Una Cava di miseria e nobiltà nel nuovo libro di Gianni Marchesini "Ah, pipì!"

Da sole, le ultime pagine - quelle dedicate al processo vero e proprio, con tanto di aula giudiziaria eretta a curva dello stadio - valgono e sorreggono l'intero impianto narrativo. Per forza evocativa, resa visiva da dialoghi surreali per quanto iper-reali. E per quella attitudine - felice, non facile - all'ironia - meno immediata, ma più raffinata della comicità - suscitata da gesti ed espressioni nostrane che finisce per assicurare popolarità. E rassicurare il popolo che la cerca.
Per sedersi in quell'aula, davanti o dietro alla sbarra, parteggiando per uno o per l'altro dei due contendenti o, perché no, di chi è chiamato a difendere, stenografare o emettere sentenza, il lettore di "Ah, pipì!" - sugli scaffali di edicole e librerie di Orvieto e territorio per Zorro Edizioni da meno di un mese - deve però prima percorrere con stessa attenzione tutte le 136 pagine imbastite con sofisticata attitudine letteraria dalla penna di Gianni Marchesini che, ancora una volta, si rivela capace ed efficace non solo di suscitare risate attraverso il dialetto ma anche di acquarellare pagine di storia cittadina attingendo e intingendo nell'antropo-sociologia.
Lasciando le pettegole "Chiacchiere al mercato" di Piazza del Popolo, per dirigersi nel quartiere più antico della città. In quella Cava inesauribile di miseria economica e nobiltà d’animo. Tra gli aneddoti di chi s'arrabbia e s'arrabatta, rinvigoriti dai racconti di Giancarlo Beritognolo, Pier Luigi Leoni, Angelo Spanetta, Giuliano Stocchetti e poi Sergio Riccetti. A loro, va il ringraziamento dichiarato - esteso a Walter Leoni che anche stavolta firma l'accattivante disegno di copertina e a Valentina Settimi che cura grafica e impaginazione - dell'autore. A lui, Maria Luisa Salvadori riconosce "ironia potente, arguzia e drammatica amarezza". Quest’ultima, qui più che altrove, si fa marcata rispetto a "Sta finestra do' 'da", "Mo 'n giorno che è" e "Su e giù dall’ospedale".

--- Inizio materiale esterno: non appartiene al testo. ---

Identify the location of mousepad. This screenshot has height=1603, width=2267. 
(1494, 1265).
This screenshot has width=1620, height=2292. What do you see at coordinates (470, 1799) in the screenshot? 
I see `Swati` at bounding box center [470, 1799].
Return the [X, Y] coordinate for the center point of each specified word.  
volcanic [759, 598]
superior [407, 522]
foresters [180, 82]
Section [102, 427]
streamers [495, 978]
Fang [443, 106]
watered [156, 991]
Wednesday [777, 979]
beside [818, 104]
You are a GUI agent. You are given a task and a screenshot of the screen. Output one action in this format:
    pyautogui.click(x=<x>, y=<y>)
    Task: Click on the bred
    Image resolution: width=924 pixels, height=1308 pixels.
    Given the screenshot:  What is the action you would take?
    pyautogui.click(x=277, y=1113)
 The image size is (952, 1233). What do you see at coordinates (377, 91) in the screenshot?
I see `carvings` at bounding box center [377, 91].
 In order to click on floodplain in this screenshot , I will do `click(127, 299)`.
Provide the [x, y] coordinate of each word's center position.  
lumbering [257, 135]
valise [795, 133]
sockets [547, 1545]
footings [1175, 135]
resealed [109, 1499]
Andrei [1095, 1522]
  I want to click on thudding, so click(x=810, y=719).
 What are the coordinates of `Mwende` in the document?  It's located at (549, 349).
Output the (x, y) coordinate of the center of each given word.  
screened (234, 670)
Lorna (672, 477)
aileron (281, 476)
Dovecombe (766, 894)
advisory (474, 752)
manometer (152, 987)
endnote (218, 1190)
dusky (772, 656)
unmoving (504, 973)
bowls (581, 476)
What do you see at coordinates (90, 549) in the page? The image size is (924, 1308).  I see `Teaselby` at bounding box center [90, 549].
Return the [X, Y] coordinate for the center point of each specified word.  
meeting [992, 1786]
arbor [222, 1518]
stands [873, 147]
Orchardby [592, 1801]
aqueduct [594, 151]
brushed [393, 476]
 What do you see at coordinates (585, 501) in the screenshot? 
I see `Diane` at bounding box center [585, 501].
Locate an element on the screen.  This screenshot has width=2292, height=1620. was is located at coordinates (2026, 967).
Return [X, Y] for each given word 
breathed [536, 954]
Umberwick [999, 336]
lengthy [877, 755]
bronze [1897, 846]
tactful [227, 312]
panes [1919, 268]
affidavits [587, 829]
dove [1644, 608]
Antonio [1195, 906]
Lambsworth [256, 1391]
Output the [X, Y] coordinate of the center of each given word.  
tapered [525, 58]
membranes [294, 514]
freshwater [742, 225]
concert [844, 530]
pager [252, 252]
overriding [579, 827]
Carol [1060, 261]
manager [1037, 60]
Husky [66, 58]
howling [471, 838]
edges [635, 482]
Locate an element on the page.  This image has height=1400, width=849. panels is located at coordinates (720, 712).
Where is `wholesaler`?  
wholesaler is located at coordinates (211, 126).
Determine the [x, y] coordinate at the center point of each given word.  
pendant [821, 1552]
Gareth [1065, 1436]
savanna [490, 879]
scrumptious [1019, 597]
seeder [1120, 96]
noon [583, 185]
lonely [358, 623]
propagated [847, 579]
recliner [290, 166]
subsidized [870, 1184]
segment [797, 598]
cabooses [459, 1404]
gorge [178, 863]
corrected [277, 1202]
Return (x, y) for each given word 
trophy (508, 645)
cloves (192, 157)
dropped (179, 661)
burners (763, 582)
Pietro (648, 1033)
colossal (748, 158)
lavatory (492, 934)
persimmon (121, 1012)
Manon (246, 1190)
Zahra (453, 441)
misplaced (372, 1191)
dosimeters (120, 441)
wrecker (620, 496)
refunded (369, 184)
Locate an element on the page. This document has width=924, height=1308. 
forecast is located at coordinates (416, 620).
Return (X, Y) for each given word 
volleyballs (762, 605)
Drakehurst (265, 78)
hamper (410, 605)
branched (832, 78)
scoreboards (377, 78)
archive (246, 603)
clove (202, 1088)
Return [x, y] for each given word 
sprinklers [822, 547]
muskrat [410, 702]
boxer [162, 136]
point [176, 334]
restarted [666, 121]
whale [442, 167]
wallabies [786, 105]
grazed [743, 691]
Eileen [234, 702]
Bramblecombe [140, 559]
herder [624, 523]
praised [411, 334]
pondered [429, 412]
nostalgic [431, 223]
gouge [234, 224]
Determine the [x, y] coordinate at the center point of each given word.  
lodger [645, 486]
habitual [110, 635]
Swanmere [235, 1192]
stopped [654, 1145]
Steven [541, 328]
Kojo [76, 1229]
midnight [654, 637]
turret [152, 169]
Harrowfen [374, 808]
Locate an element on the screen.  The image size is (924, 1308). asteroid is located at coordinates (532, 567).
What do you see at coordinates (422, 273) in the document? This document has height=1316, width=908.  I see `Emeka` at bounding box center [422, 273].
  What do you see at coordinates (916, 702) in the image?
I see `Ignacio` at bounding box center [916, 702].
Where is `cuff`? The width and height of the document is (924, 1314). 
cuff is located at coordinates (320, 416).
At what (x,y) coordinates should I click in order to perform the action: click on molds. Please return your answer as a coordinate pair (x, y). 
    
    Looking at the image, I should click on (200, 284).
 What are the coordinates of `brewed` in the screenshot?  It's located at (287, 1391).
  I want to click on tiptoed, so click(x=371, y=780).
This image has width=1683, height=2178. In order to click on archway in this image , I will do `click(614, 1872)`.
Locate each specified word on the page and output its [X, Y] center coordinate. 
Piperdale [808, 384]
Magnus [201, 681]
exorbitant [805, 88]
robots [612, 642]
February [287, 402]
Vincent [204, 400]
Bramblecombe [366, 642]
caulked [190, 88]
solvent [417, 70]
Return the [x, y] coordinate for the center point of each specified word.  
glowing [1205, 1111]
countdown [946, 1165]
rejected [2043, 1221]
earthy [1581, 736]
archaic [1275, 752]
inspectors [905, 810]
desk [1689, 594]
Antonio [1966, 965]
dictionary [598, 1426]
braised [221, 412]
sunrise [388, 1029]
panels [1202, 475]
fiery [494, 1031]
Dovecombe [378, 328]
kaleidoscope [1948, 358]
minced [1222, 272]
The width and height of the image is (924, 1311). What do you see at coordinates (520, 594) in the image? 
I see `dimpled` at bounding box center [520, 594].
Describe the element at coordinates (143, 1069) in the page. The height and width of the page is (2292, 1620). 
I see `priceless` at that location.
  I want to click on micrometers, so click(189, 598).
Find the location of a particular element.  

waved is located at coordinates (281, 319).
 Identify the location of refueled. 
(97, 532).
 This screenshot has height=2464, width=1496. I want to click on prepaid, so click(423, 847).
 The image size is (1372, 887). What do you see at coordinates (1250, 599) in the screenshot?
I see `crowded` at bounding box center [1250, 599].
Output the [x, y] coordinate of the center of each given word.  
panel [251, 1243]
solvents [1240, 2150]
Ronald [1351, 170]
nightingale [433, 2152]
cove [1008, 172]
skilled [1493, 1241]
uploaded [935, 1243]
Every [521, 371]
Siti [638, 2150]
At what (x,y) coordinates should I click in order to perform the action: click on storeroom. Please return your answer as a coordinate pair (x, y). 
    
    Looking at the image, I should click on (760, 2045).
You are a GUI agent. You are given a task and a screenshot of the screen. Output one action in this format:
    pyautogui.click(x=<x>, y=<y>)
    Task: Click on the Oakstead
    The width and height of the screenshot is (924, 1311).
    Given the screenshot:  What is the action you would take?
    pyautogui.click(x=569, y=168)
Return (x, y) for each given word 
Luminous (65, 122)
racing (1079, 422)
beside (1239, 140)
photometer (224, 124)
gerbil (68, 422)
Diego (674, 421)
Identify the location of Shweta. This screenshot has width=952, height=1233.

Al solito, Marchesini non si limita a testimoniare. Ma condisce e impreziosisce, firma pezzi di teatro cartaceo, altalenando tra linguaggi e stili. Con le sfumature del caso tra l’artigiano di bottega e il contadino che, madido di fatica, fa ingresso in città. Contrapponendo così l'eleganza borghese dell'antico Caffè Martini, sito di fronte al bel Palazzo Comunale, alla sozzura di stanze dalle pareti affumicate del fumo dei bracieri e al tentennio incessante di bambini ammucchiati e luridi su pavimenti di terra battuta. "Les Misérables" di casa nostra hanno la schiettezza dei Cavajoli che li rende veri e veraci, pruriginosi e umanamente terreni. La storia del processo di Settimio Pupo contro Angela Lupi - calzolaio ciabattino, il primo, signorina meretrice, la seconda - s'impunta di fronte al giudice - torinese, neh! - Antonio Barbero.
Nei doppi sensi di chi non ha mezzi, prima di tutto linguistici, pazienza o umiltà per dare un nome a quello che sente. Poco importa se lo origlia dal fondo del mezzanino. Tra arie teatrali e virilità improbabili, e personaggi come il Cimiciaro il cui ricordo è conservato "dentro lo scrigno tufaceo di questa nostra Città" gli anni successivi alla guerra del 1915-18 si fanno espediente per rievocare a chi conosceva e raccontare a chi ignorava la gestazione dell’espressione tutta locale di "Ah, pipì!". "Intorno a questa storia giudiziaria - conviene l'autore - si avvolge un affresco dell'epoca, di burle di calzolai e di artigiani, di fatti di osteria, di personaggi, di ambienti, di episodi accaduti in quegli anni non così lontani che il quartiere della Cava, nei suoi anfratti, nei fondi dei cellai, nel ripido declivio che termina a Porta Maggiore conserva tuttora visibile". Lì dove anche la leggenda orale si ferma, subentra la parola scritta. Edificante.